One allegation is that ENRC's subsidiary SSGPO handed contracts worth $100millio (£67million) to companies linked to family members of finance chief Zaure Zaurbekova without disclosing the connection.
Under fire: Finance chief Zaure Zaurbekova is accused of awarding contracts to family members
The report also details accusations that the value of the contracts was inflated, because the amount of work performed was overestimated and some was carried out by SSGPO rather than the contractors.
The allegations relate to the use of an outside company engaged in 'stripping' – a technical term for cleaning ovens and furnaces used in copper mining.
One section of the report, seen by the Daily Mail, suggests the 'contract stripping companies' were 'previously owned by son and brother of CFO [Zaurbekova]' and were 'hastily transferred to friendly nominee'.
It goes on to say that there was a 'lack of related party disclosures to board and regulators, including collusion of SSGPO president with... major shareholder Alijan Ibragimov'.
The contractors which performed the stripping were also said to have no previous experience in mining and did not have a licence.
One ENRC board member told the Mail that allegations Zaurbekova gave lucrative contracts to family members have already been dismissed by the company.
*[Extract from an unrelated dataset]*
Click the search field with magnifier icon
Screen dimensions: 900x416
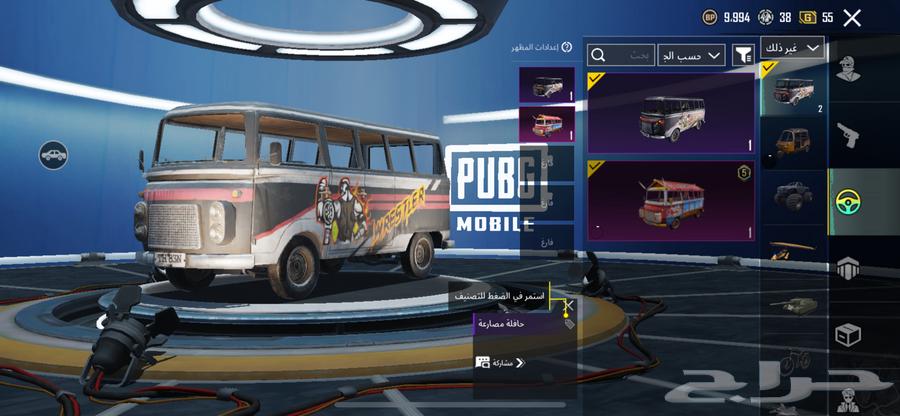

'There were allegations made that a relative of the CFO was involved in a company contracted to SSGPO,' the board member said. 'It was investigated and the judgment was made that the CFO did not know this.'
But the board member was unaware of any suggestion that the value of contracts was inflated, saying only: 'If you were doing a fiddle, that's how you'd do it.'
The unsanctioned release of the report adds to a history of boardroom rows that have weighed on ENRC's share price (down 3.3p to 342.8p yesterday) and saw former non-executive director Ken Olisa label the firm 'more Soviet than City' after being ousted in 2011. 'The security around this report was ultra-high, so it must have come from inside,' said the boardroom source.
About 15 months ago ENRC said it was assisting the Serious Fraud Office with an inquiry into corruption allegations at its subsidiary in Kazakhstan.
ENRC could not be reached for comment yesterday.